[Records from a collection]
======
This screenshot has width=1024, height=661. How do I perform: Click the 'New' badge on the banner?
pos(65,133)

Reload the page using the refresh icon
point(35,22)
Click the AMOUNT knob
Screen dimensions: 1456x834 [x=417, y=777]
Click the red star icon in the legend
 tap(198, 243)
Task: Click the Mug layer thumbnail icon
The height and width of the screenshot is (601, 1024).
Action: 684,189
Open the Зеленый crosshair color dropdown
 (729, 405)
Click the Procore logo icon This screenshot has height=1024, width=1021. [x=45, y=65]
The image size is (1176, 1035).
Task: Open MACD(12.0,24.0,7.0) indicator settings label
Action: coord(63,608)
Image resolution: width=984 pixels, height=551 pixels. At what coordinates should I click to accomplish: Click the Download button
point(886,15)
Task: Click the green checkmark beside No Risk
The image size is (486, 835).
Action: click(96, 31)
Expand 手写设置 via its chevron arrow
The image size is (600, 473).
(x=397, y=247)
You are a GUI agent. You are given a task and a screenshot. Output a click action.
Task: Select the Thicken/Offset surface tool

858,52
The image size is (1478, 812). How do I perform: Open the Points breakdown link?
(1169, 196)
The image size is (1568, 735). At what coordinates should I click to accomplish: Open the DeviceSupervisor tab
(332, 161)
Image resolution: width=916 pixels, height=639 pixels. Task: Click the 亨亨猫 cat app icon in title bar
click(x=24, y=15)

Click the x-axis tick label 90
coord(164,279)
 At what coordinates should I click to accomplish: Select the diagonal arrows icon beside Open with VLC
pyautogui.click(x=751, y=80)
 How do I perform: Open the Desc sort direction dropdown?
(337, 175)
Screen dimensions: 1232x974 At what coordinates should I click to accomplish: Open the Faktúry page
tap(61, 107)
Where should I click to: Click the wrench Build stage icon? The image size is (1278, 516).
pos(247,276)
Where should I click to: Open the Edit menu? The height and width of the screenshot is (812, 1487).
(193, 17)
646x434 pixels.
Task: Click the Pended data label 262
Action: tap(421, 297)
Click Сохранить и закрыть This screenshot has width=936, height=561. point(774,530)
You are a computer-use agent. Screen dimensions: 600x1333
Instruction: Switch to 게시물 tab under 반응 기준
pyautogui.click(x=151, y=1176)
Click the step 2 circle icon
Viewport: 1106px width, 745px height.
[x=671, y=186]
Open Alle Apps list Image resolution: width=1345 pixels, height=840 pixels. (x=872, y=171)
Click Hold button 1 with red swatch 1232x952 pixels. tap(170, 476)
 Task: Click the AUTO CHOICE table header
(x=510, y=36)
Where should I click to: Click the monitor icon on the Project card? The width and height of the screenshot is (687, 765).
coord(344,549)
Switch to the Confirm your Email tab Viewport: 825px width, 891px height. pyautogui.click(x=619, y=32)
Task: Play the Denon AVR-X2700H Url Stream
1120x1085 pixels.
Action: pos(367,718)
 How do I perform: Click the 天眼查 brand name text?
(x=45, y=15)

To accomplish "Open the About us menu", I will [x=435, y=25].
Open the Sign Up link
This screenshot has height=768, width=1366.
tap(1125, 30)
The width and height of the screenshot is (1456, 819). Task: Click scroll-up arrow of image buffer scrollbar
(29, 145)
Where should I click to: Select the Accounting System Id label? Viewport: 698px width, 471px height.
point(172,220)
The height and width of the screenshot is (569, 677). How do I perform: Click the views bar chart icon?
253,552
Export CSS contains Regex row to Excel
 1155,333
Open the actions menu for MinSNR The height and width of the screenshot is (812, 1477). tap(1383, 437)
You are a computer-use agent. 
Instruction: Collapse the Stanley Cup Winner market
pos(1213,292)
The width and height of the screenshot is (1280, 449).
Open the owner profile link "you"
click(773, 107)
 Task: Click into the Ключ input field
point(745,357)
======
WHAT IS BEING ASKED: Every record shown above should be written out again exactly.

YOUR RESPONSE:
This screenshot has width=1024, height=661. How do I perform: Click the 'New' badge on the banner?
pos(65,133)

Reload the page using the refresh icon
point(35,22)
Click the AMOUNT knob
Screen dimensions: 1456x834 [x=417, y=777]
Click the red star icon in the legend
 tap(198, 243)
Task: Click the Mug layer thumbnail icon
The height and width of the screenshot is (601, 1024).
Action: 684,189
Open the Зеленый crosshair color dropdown
 (729, 405)
Click the Procore logo icon This screenshot has height=1024, width=1021. [x=45, y=65]
The image size is (1176, 1035).
Task: Open MACD(12.0,24.0,7.0) indicator settings label
Action: coord(63,608)
Image resolution: width=984 pixels, height=551 pixels. At what coordinates should I click to accomplish: Click the Download button
point(886,15)
Task: Click the green checkmark beside No Risk
The image size is (486, 835).
Action: click(96, 31)
Expand 手写设置 via its chevron arrow
The image size is (600, 473).
(x=397, y=247)
You are a GUI agent. You are given a task and a screenshot. Output a click action.
Task: Select the Thicken/Offset surface tool

858,52
The image size is (1478, 812). How do I perform: Open the Points breakdown link?
(1169, 196)
The image size is (1568, 735). At what coordinates should I click to accomplish: Open the DeviceSupervisor tab
(332, 161)
Image resolution: width=916 pixels, height=639 pixels. Task: Click the 亨亨猫 cat app icon in title bar
click(x=24, y=15)

Click the x-axis tick label 90
coord(164,279)
 At what coordinates should I click to accomplish: Select the diagonal arrows icon beside Open with VLC
pyautogui.click(x=751, y=80)
 How do I perform: Open the Desc sort direction dropdown?
(337, 175)
Screen dimensions: 1232x974 At what coordinates should I click to accomplish: Open the Faktúry page
tap(61, 107)
Where should I click to: Click the wrench Build stage icon? The image size is (1278, 516).
pos(247,276)
Where should I click to: Open the Edit menu? The height and width of the screenshot is (812, 1487).
(193, 17)
646x434 pixels.
Task: Click the Pended data label 262
Action: tap(421, 297)
Click Сохранить и закрыть This screenshot has width=936, height=561. point(774,530)
You are a computer-use agent. Screen dimensions: 600x1333
Instruction: Switch to 게시물 tab under 반응 기준
pyautogui.click(x=151, y=1176)
Click the step 2 circle icon
Viewport: 1106px width, 745px height.
[x=671, y=186]
Open Alle Apps list Image resolution: width=1345 pixels, height=840 pixels. (x=872, y=171)
Click Hold button 1 with red swatch 1232x952 pixels. tap(170, 476)
 Task: Click the AUTO CHOICE table header
(x=510, y=36)
Where should I click to: Click the monitor icon on the Project card? The width and height of the screenshot is (687, 765).
coord(344,549)
Switch to the Confirm your Email tab Viewport: 825px width, 891px height. pyautogui.click(x=619, y=32)
Task: Play the Denon AVR-X2700H Url Stream
1120x1085 pixels.
Action: pos(367,718)
 How do I perform: Click the 天眼查 brand name text?
(x=45, y=15)

To accomplish "Open the About us menu", I will [x=435, y=25].
Open the Sign Up link
This screenshot has height=768, width=1366.
tap(1125, 30)
The width and height of the screenshot is (1456, 819). Task: Click scroll-up arrow of image buffer scrollbar
(29, 145)
Where should I click to: Select the Accounting System Id label? Viewport: 698px width, 471px height.
point(172,220)
The height and width of the screenshot is (569, 677). How do I perform: Click the views bar chart icon?
253,552
Export CSS contains Regex row to Excel
 1155,333
Open the actions menu for MinSNR The height and width of the screenshot is (812, 1477). tap(1383, 437)
You are a computer-use agent. 
Instruction: Collapse the Stanley Cup Winner market
pos(1213,292)
The width and height of the screenshot is (1280, 449).
Open the owner profile link "you"
click(773, 107)
 Task: Click into the Ключ input field
point(745,357)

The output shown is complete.